(Beginning of Data)

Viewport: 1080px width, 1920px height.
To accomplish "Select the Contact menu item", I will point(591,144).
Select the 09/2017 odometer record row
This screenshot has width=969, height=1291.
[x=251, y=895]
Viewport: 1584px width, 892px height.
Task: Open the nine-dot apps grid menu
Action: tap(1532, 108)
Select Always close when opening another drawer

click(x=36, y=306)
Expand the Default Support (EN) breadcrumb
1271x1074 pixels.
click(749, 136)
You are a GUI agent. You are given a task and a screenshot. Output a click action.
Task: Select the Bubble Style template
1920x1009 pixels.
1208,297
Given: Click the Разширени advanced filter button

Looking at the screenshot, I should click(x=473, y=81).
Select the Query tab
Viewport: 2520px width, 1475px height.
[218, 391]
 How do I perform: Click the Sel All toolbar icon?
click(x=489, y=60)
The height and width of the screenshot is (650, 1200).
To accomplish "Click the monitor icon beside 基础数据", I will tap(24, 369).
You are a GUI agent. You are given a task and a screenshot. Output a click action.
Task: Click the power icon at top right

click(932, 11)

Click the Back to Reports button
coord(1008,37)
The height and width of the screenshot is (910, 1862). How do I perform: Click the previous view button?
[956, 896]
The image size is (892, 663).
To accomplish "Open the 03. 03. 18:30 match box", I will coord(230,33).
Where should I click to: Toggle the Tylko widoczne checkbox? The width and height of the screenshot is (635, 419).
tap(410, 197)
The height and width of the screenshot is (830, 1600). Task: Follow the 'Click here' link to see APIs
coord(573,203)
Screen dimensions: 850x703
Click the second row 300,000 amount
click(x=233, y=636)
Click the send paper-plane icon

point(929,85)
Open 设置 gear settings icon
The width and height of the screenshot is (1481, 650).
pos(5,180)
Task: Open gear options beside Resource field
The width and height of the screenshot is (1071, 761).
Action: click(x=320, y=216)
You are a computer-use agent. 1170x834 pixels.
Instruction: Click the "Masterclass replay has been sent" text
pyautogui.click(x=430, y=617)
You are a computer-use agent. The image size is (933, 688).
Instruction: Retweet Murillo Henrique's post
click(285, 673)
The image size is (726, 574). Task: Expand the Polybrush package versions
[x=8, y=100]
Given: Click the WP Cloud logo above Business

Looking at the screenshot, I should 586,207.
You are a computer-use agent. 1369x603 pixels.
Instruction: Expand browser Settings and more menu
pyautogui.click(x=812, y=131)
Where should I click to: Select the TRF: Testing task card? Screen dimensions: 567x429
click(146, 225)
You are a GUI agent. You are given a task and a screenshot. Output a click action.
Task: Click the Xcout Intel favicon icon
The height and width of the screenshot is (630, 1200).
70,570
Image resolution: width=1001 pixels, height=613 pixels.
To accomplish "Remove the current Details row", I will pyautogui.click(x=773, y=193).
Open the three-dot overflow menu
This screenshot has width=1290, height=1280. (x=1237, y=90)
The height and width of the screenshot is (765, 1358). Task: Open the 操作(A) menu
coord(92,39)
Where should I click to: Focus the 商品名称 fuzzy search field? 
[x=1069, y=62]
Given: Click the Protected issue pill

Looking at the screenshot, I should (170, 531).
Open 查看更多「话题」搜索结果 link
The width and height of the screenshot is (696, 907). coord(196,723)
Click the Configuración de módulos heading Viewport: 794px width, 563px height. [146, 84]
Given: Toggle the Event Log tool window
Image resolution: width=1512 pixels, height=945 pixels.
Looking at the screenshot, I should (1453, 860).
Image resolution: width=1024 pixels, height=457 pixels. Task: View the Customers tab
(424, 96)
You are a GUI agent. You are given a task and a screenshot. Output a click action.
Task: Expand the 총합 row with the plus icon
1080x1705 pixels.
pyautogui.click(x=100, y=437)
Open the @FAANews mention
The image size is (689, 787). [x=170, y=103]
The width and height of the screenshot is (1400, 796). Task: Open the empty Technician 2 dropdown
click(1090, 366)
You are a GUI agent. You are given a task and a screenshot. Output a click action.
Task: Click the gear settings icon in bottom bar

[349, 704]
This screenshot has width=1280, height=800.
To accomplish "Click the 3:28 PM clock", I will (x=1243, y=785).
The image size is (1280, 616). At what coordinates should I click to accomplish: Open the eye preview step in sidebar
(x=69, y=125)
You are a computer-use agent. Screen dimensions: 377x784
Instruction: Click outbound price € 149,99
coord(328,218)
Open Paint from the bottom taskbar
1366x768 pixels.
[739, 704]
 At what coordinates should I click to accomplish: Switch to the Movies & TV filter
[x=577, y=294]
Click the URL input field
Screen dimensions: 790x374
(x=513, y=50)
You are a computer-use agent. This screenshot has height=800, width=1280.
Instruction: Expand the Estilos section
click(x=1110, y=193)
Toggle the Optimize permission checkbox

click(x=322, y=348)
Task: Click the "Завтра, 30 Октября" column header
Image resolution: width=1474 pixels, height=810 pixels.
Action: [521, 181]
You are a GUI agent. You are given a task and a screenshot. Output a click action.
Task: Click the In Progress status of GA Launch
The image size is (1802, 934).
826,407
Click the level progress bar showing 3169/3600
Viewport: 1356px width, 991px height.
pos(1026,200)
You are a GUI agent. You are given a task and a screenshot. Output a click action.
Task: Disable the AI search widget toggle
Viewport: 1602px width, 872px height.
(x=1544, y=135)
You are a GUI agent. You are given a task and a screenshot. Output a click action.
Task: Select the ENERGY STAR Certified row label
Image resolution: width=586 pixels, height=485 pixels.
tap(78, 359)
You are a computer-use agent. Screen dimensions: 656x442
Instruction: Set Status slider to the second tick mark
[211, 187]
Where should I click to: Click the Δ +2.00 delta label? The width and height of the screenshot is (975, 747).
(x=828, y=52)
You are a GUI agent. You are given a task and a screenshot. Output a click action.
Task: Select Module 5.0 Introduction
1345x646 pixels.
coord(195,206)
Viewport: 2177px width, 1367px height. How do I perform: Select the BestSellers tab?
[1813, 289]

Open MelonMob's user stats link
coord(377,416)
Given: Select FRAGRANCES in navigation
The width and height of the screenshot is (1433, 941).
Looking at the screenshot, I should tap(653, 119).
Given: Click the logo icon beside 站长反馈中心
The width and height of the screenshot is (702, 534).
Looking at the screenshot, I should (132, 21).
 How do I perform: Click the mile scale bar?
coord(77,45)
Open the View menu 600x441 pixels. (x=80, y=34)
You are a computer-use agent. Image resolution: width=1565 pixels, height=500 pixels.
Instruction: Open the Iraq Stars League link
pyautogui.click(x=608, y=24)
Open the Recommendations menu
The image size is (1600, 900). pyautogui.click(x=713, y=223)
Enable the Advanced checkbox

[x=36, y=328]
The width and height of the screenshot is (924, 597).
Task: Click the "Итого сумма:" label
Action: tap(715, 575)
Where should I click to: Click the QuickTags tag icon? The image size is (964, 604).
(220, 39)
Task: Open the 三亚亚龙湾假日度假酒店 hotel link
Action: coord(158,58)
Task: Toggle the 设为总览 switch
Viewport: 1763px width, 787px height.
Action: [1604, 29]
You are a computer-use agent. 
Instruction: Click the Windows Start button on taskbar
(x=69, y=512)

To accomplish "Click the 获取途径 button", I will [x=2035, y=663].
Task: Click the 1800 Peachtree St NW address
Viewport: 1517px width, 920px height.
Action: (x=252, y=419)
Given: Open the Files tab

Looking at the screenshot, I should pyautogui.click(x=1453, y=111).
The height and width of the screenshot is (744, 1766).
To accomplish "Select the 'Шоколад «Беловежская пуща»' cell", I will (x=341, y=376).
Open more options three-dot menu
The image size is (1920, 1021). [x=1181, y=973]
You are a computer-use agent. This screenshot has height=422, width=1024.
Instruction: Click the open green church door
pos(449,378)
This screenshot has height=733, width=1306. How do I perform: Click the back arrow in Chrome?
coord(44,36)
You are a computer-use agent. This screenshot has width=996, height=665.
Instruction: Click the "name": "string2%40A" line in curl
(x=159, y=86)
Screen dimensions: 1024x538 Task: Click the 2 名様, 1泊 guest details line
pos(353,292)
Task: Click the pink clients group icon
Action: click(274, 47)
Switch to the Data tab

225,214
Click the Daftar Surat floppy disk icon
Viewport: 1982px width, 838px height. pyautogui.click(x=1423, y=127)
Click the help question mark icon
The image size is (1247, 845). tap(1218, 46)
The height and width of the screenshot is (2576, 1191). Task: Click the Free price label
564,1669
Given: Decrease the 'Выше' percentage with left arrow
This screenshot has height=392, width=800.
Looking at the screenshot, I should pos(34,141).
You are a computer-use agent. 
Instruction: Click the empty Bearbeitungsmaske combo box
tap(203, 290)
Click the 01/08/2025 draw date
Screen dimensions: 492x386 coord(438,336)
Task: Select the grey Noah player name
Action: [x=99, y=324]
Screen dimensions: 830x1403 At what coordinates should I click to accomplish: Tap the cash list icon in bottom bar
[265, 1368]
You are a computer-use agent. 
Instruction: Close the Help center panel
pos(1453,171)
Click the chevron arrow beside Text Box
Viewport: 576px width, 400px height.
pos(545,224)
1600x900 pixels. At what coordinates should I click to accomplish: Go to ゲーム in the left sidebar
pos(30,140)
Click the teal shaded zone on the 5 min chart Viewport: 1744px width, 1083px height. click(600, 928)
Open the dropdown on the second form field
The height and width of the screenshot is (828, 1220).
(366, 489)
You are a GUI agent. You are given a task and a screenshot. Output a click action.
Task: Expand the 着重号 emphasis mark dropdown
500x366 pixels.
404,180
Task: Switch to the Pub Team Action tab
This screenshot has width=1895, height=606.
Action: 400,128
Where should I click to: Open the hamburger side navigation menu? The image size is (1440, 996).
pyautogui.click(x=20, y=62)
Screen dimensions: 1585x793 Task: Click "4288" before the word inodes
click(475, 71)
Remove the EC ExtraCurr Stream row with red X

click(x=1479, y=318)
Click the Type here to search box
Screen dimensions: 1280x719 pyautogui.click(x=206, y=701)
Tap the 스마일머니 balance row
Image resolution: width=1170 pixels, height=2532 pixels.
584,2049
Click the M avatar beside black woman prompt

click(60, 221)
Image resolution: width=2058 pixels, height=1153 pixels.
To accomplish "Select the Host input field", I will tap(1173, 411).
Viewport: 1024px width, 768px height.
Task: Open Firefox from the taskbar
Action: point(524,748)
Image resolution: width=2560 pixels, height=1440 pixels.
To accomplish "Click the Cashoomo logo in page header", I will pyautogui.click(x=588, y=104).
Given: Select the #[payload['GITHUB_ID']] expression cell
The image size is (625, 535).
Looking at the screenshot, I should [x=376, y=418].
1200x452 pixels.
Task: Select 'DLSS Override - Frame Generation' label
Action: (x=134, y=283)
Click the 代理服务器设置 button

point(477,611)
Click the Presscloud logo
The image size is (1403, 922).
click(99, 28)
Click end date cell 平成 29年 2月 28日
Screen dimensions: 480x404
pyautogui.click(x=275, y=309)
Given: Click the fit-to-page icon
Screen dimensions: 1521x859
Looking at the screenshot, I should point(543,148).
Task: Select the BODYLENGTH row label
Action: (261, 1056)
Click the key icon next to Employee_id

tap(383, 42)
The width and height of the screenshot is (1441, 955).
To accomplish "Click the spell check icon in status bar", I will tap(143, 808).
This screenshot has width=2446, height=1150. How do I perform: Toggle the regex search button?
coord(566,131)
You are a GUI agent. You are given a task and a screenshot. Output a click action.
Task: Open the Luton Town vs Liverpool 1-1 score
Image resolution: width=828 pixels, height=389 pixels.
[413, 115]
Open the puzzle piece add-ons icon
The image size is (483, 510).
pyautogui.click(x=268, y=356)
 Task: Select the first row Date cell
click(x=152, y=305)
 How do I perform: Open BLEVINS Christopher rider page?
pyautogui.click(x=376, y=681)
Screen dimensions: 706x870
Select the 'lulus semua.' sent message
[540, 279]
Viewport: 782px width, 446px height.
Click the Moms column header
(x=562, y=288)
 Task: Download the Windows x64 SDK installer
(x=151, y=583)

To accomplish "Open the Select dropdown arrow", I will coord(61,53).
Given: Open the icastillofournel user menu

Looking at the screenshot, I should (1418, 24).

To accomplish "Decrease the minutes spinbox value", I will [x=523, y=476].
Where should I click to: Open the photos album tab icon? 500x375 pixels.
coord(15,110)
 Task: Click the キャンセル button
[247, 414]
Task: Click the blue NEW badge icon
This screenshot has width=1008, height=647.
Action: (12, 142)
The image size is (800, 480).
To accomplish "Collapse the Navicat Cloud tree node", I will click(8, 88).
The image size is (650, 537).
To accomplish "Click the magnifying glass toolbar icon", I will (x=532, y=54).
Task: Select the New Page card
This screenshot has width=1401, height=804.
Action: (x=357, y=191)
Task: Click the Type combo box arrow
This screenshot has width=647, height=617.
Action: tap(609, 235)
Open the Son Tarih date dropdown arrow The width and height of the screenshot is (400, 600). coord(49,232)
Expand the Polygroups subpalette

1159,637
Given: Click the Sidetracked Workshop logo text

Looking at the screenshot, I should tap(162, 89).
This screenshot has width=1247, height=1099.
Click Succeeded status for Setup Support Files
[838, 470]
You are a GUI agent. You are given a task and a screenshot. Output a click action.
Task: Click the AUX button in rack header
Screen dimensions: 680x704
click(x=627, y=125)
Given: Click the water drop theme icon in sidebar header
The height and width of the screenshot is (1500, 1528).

(End of Data)

* **Your task**: Go through the material line by line. Show each line that contains the string "computer".

* **Answer to the exercise**:
You are a computer-use agent. 1170x834 pixels.
You are a computer-use agent. The image size is (933, 688).
You are a computer-use agent. 1369x603 pixels.
You are a computer-use agent. Screen dimensions: 377x784
You are a computer-use agent. This screenshot has height=800, width=1280.
You are a computer-use agent. Screen dimensions: 656x442
You are a computer-use agent. Image resolution: width=1565 pixels, height=500 pixels.
You are a computer-use agent. 
You are a computer-use agent. This screenshot has height=422, width=1024.
You are a computer-use agent. This screenshot has width=996, height=665.
You are a computer-use agent. 
You are a computer-use agent. 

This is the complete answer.